#### Provided information
* * * * * * * * *

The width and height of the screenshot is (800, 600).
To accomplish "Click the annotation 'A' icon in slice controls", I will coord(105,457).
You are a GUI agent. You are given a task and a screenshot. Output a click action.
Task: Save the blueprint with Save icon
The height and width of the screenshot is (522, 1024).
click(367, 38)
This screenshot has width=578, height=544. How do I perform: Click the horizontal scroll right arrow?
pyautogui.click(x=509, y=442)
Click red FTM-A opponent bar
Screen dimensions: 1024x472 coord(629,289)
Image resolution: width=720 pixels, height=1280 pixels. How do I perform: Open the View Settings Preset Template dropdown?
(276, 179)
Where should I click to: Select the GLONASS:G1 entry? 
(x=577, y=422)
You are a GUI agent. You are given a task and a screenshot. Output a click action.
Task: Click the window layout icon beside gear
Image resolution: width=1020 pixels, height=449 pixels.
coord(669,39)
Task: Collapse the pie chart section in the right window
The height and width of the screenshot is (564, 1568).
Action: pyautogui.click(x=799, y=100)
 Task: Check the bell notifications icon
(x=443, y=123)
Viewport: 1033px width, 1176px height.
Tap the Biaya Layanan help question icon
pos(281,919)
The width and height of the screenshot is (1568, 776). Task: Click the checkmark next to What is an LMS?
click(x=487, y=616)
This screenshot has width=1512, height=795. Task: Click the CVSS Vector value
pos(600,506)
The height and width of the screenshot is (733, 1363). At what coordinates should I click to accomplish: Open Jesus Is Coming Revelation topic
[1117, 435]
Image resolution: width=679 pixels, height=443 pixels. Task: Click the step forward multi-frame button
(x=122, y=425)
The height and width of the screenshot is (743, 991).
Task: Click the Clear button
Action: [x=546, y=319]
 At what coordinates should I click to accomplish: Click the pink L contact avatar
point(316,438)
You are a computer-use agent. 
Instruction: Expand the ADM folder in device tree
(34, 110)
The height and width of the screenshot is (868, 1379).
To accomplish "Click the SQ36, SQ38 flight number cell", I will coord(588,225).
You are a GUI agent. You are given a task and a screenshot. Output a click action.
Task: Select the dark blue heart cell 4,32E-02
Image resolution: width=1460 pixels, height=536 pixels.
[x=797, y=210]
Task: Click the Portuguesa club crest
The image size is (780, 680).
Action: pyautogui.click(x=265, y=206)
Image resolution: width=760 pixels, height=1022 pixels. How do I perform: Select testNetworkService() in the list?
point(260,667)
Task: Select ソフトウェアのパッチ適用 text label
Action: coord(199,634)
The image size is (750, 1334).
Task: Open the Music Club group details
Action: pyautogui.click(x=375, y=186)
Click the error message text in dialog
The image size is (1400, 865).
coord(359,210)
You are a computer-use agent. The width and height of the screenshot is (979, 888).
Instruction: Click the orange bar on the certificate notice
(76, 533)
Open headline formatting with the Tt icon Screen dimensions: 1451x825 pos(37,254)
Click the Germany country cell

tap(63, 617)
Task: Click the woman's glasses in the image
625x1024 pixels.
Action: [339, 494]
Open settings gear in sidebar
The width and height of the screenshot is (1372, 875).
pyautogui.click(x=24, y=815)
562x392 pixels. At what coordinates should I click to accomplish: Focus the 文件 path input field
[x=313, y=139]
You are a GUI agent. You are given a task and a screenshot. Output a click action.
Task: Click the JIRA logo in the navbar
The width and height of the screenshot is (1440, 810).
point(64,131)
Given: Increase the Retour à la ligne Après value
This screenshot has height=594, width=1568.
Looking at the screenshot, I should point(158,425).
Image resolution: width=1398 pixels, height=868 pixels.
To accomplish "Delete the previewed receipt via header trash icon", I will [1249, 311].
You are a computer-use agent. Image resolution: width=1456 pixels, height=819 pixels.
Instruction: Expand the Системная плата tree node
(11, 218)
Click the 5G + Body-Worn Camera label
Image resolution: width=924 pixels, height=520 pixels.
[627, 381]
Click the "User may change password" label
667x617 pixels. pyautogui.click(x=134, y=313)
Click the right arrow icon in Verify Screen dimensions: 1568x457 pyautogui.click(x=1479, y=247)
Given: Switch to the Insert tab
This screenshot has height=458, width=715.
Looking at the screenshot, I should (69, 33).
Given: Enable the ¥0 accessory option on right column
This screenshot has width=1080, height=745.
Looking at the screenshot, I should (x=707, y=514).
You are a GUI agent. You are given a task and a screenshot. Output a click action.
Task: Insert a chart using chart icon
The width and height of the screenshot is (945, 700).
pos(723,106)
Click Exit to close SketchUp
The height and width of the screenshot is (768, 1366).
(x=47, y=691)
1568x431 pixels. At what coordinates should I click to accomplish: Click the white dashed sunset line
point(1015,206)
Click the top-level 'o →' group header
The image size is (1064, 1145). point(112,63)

* * * * * * * * *

#### To be done
Could you write out all of the data above, keeping every character unchanged?

#### Output for this exercise
The width and height of the screenshot is (800, 600).
To accomplish "Click the annotation 'A' icon in slice controls", I will coord(105,457).
You are a GUI agent. You are given a task and a screenshot. Output a click action.
Task: Save the blueprint with Save icon
The height and width of the screenshot is (522, 1024).
click(367, 38)
This screenshot has width=578, height=544. How do I perform: Click the horizontal scroll right arrow?
pyautogui.click(x=509, y=442)
Click red FTM-A opponent bar
Screen dimensions: 1024x472 coord(629,289)
Image resolution: width=720 pixels, height=1280 pixels. How do I perform: Open the View Settings Preset Template dropdown?
(276, 179)
Where should I click to: Select the GLONASS:G1 entry? 
(x=577, y=422)
You are a GUI agent. You are given a task and a screenshot. Output a click action.
Task: Click the window layout icon beside gear
Image resolution: width=1020 pixels, height=449 pixels.
coord(669,39)
Task: Collapse the pie chart section in the right window
The height and width of the screenshot is (564, 1568).
Action: pyautogui.click(x=799, y=100)
 Task: Check the bell notifications icon
(x=443, y=123)
Viewport: 1033px width, 1176px height.
Tap the Biaya Layanan help question icon
pos(281,919)
The width and height of the screenshot is (1568, 776). Task: Click the checkmark next to What is an LMS?
click(x=487, y=616)
This screenshot has width=1512, height=795. Task: Click the CVSS Vector value
pos(600,506)
The height and width of the screenshot is (733, 1363). At what coordinates should I click to accomplish: Open Jesus Is Coming Revelation topic
[1117, 435]
Image resolution: width=679 pixels, height=443 pixels. Task: Click the step forward multi-frame button
(x=122, y=425)
The height and width of the screenshot is (743, 991).
Task: Click the Clear button
Action: [x=546, y=319]
 At what coordinates should I click to accomplish: Click the pink L contact avatar
point(316,438)
You are a computer-use agent. 
Instruction: Expand the ADM folder in device tree
(34, 110)
The height and width of the screenshot is (868, 1379).
To accomplish "Click the SQ36, SQ38 flight number cell", I will coord(588,225).
You are a GUI agent. You are given a task and a screenshot. Output a click action.
Task: Select the dark blue heart cell 4,32E-02
Image resolution: width=1460 pixels, height=536 pixels.
[x=797, y=210]
Task: Click the Portuguesa club crest
The image size is (780, 680).
Action: pyautogui.click(x=265, y=206)
Image resolution: width=760 pixels, height=1022 pixels. How do I perform: Select testNetworkService() in the list?
point(260,667)
Task: Select ソフトウェアのパッチ適用 text label
Action: coord(199,634)
The image size is (750, 1334).
Task: Open the Music Club group details
Action: pyautogui.click(x=375, y=186)
Click the error message text in dialog
The image size is (1400, 865).
coord(359,210)
You are a computer-use agent. The width and height of the screenshot is (979, 888).
Instruction: Click the orange bar on the certificate notice
(76, 533)
Open headline formatting with the Tt icon Screen dimensions: 1451x825 pos(37,254)
Click the Germany country cell

tap(63, 617)
Task: Click the woman's glasses in the image
625x1024 pixels.
Action: [339, 494]
Open settings gear in sidebar
The width and height of the screenshot is (1372, 875).
pyautogui.click(x=24, y=815)
562x392 pixels. At what coordinates should I click to accomplish: Focus the 文件 path input field
[x=313, y=139]
You are a GUI agent. You are given a task and a screenshot. Output a click action.
Task: Click the JIRA logo in the navbar
The width and height of the screenshot is (1440, 810).
point(64,131)
Given: Increase the Retour à la ligne Après value
This screenshot has height=594, width=1568.
Looking at the screenshot, I should point(158,425).
Image resolution: width=1398 pixels, height=868 pixels.
To accomplish "Delete the previewed receipt via header trash icon", I will [1249, 311].
You are a computer-use agent. Image resolution: width=1456 pixels, height=819 pixels.
Instruction: Expand the Системная плата tree node
(11, 218)
Click the 5G + Body-Worn Camera label
Image resolution: width=924 pixels, height=520 pixels.
[627, 381]
Click the "User may change password" label
667x617 pixels. pyautogui.click(x=134, y=313)
Click the right arrow icon in Verify Screen dimensions: 1568x457 pyautogui.click(x=1479, y=247)
Given: Switch to the Insert tab
This screenshot has height=458, width=715.
Looking at the screenshot, I should (69, 33).
Given: Enable the ¥0 accessory option on right column
This screenshot has width=1080, height=745.
Looking at the screenshot, I should (x=707, y=514).
You are a GUI agent. You are given a task and a screenshot. Output a click action.
Task: Insert a chart using chart icon
The width and height of the screenshot is (945, 700).
pos(723,106)
Click Exit to close SketchUp
The height and width of the screenshot is (768, 1366).
(x=47, y=691)
1568x431 pixels. At what coordinates should I click to accomplish: Click the white dashed sunset line
point(1015,206)
Click the top-level 'o →' group header
The image size is (1064, 1145). point(112,63)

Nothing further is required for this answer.